Pertanto, considerato che per l’accredito delle settimane si fa riferimento al trimestre solare e che per la copertura contributiva di una settimana sono necessarie 24 ore, al fine di individuare il numero di settimane accreditato nel trimestre medesimo si opera sommando tutte le ore di lavoro presenti nel trimestre e dividendo le stesse per 24. Ai fini della verifica del requisito in argomento si opera dunque calcolando, con la predetta metodologia, il numero di settimane lavorate in ciascun trimestre solare, sulla base dei versamenti contributivi effettuati dal datore di lavoro o dai datori di lavoro se il lavoratore aveva in essere più rapporti lavorativi
Ne consegue che, quando nei 12 mesi di osservazione per la ricerca del requisito delle 30 giornate di effettivo lavoro sono presenti – secondo le ordinarie modalità di accredito della contribuzione nella gestione lavoratori domestici sopra descritte – almeno 5 settimane di contributi, il requisito delle 30 giornate si intende soddisfatto.

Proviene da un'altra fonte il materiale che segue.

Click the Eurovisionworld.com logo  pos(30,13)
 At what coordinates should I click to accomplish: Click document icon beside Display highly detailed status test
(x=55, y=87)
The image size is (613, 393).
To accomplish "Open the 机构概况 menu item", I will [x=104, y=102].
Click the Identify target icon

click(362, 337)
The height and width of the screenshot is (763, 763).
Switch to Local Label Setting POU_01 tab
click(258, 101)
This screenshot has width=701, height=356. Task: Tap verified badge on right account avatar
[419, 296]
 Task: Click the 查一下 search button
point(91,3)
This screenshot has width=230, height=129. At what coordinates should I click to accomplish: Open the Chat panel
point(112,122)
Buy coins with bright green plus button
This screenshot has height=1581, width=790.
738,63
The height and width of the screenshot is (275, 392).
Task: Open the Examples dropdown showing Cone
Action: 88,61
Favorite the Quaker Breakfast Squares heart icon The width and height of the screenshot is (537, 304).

Deve essere evidenziato che per gli eventi di disoccupazione successivi al 1° gennaio 2022, l’art.1, co. 221, lett.b) l. n. 234/2021 (Legge di Bilancio 2022), introducendo il comma 1-bis all’art- 3 del d.lgs. n. 22/2015, ha abolito il requisito delle 30 giornate di lavoro effettivo nei 12 mesi con la conseguenza che l’accesso alla prestazione è ora ammesso in presenza dei soli requisiti dello stato di disoccupazione involontario e delle 13 settimane di contribuzione nei 4 anni precedenti l’inizio del periodo di disoccupazione.
La novità legislativa si pone in continuità con la disposizione di cui all’art. 16, co. 1, d.l. n. 41/2021, convertito, con modificazioni, dalla l. n. 69/2021 (“decreto Sostegni”), che aveva disposto la non applicazione del requisito delle 30 giornate di lavoro effettivo negli ultimi 12 mesi precedenti il periodo di disoccupazione per gli eventi di disoccupazione verificatisi nell’arco temporale 1° gennaio 2021 – 31 dicembre 2021 (v. circ. INPS n. 2 del 4/1/2022).
Si può pertanto concludere che allo stato la normativa italiana, a differenza di quella spagnola, si pone in linea con il diritto eurounitario e con i principi enunciati da ultimo dalla CGUE nella sentenza analizzata. Ed anzi, all’indomani delle recenti novità introdotte dalla Legge di Bilancio 2022, si allarga ulteriormente la platea dei lavoratori domestici che possono accedere alla NASpI, pur in presenza di rapporti di lavoro di breve durata, purchè venga rispettato il requisito contributivo (13 settimane di contributi negli ultimi 4 anni).